Подтверждался вывод Хоробрита, что Индия будет долго ещё вести внутренние войны. Но он на всякий случай спросил, не ложная ли эта весть.
— Преданный человек передал из дворца Мухаммед-шаха, — отозвался Вараручи. — Это так же верно, как если бы услышать новость от самого султана.
— Спасибо вам. Я отправлюсь в Парват.
— Не стоит благодарности. Мы всегда помогаем друг другу. Иначе простым людям трудно выжить. Мой работник привёл тебя сюда, чтобы ты остался здесь. В Парват паломники пойдут дня через два.
— Но я этого сделать не могу. В конюшне завийи остался мой жеребец. Мне нельзя его лишиться!
— Ты хочешь смерти?
— Мне нельзя разлучаться с Орликом. Без него я тоже пропаду.
Только вернувшись в завийю, Хоробрит вспомнил, что у него украли деньги. Вот незадача. Остаться без средств к существованию в чужой стране — смерти подобно. Правда, казначей велел хозяину завийи кормить русича и его жеребца бесплатно. Но для хождения в Парват нужны деньги. Отправиться к Мехмед-аге? Больше взять не у кого. Был ещё заработок, которого Хоробрит несколько стеснялся и о котором предпочёл бы не вспоминать. Вчера служанка принесла ему ужин и начала к нему ластиться. То ли свой муж надоел, то ли не хватало его. Баба на удивление крупная, налитая, бёдра что у раскормленной кобылицы, губы что розы, и глаза горят. С ней и хозяин завийи при нужде баловался, и слуги, что помоложе. Всё одно — мало.

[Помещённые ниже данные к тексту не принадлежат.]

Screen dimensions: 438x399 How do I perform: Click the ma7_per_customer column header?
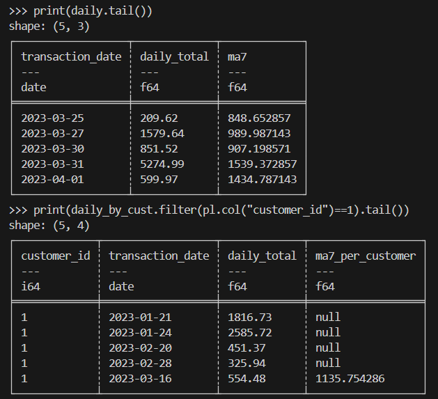366,256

— Приласкай меня, гарип! — попросила она умильно. — Я тебе шеш кени дам!
Кени — монета мелкая, шеш кени — три монеты. Как раз на день прокормиться ему и Орлику. Конечно, Хоробрит не был монахом, тем более — сама просит. Значит, её и грех. Пришлось приласкать. Три раза. Она так и вцепилась в него, глаза закрыла, блаженно застонала, а горяча — спасу нет. Хоробрит даже вспотел, пока ласкал. Убралась она довольная. И принесла не шеш кени, а десять кени. Хоробрит поинтересовался, что, мол, они у неё, лишние? Звали служанку Зензюль.
— Лишние, лишние! — уверила она, смеясь. — У нас такой обычай, за хорошую любовь женщина должна платить! Я завтра опять приду!

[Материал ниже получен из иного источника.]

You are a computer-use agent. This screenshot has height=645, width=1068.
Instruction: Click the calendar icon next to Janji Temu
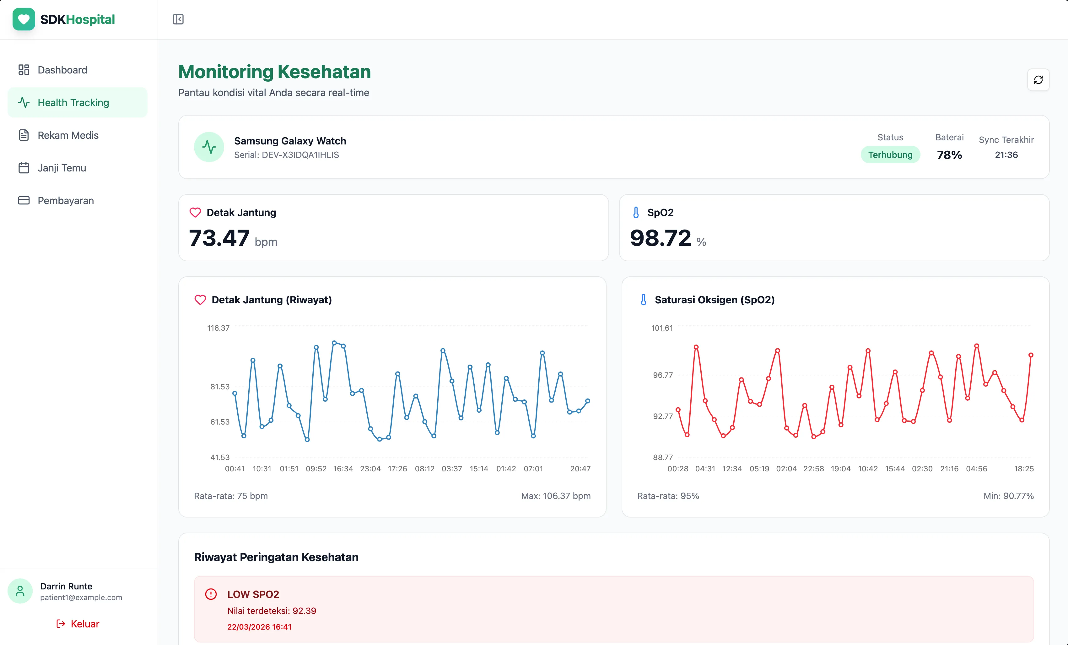(24, 168)
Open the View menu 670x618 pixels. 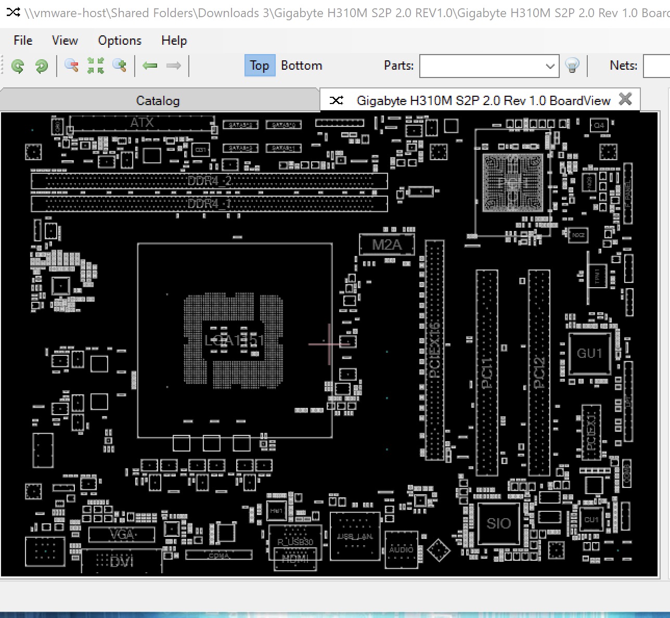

Следовало поторопиться. Афанасий и сам уже желал встречи с любвеобильной Зензюль. Он зашёл проведать Орлика. И тут в конюшню как бы по делу заглянули две молодые женщины; увидев гарипа, захихикали, завиляли бёдрами. Одна зашла в денник, принялась гладить жеребца, томно изгибаясь, зазывно хихикая. Вторая осталась у входа сторожить. Приблизившись к Афанасию, первая служанка как бы случайно коснулась горячей ладонью порток чужеземца пониже пояса, ойкнула.
— Гарип сильный мужчина, большой! Хочешь меня?

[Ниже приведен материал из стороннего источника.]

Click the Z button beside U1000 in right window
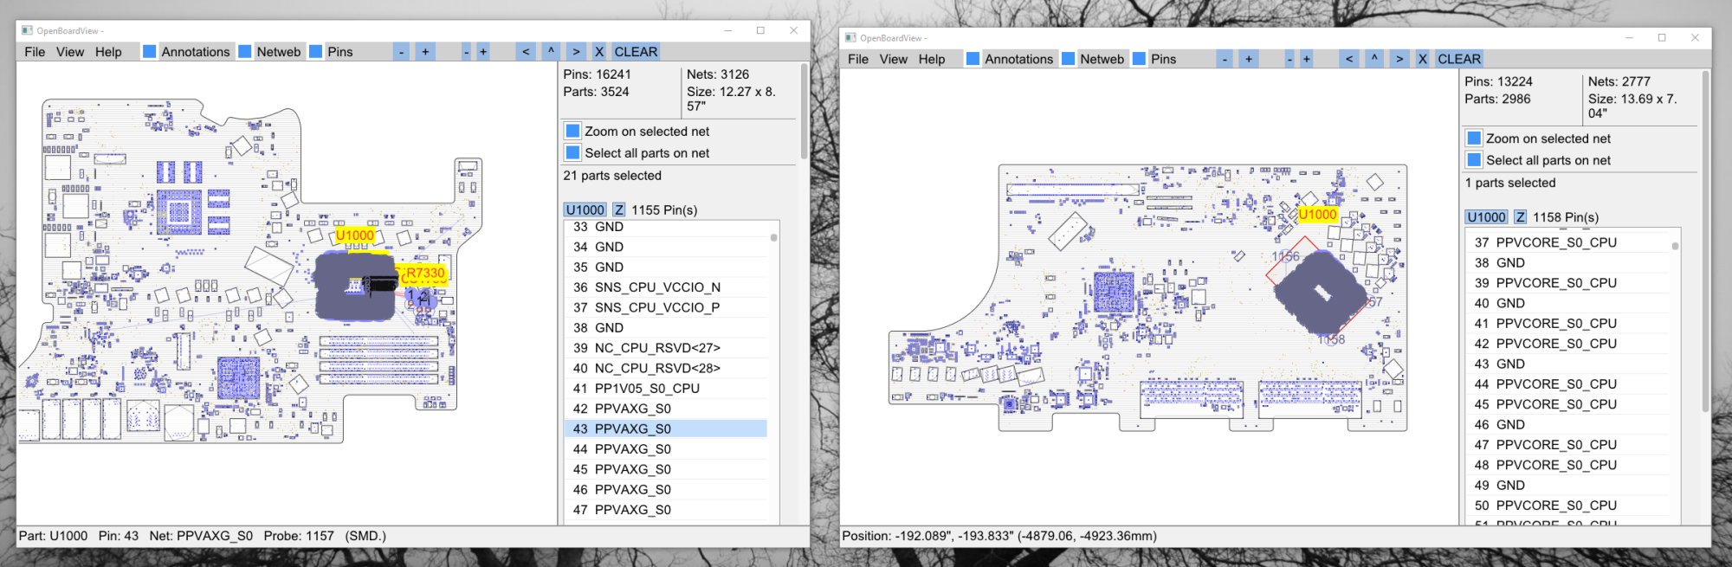The height and width of the screenshot is (567, 1732). (1520, 217)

Хоробрит только зло сплюнул, сказал:
— Жеребца бы тебе, Камала, а не мужика!
— Жеребца Камала нет! — отказалась она. — Слишком велик. Гарип как раз. Зачем сердишься?
— У вас своих мужей нету, что ли?
— Есть. Но мелкие. Любят слабо.
— По десять кени с каждой, — потребовал Афанасий.
— Ой, у нас только десять на двоих.
— Вот когда принесёте, тогда и полюблю.
Камала разочарованно выскользнула из денника, сообщила подруге:
— Олафу просит. Жалованье. По десять кени.
Женщины скрылись. Афанасий отправился к усадьбе Мехмед-аги. Ещё издали увидел, что усадьба ярко освещена, во дворе слышны крики, мечутся факелы.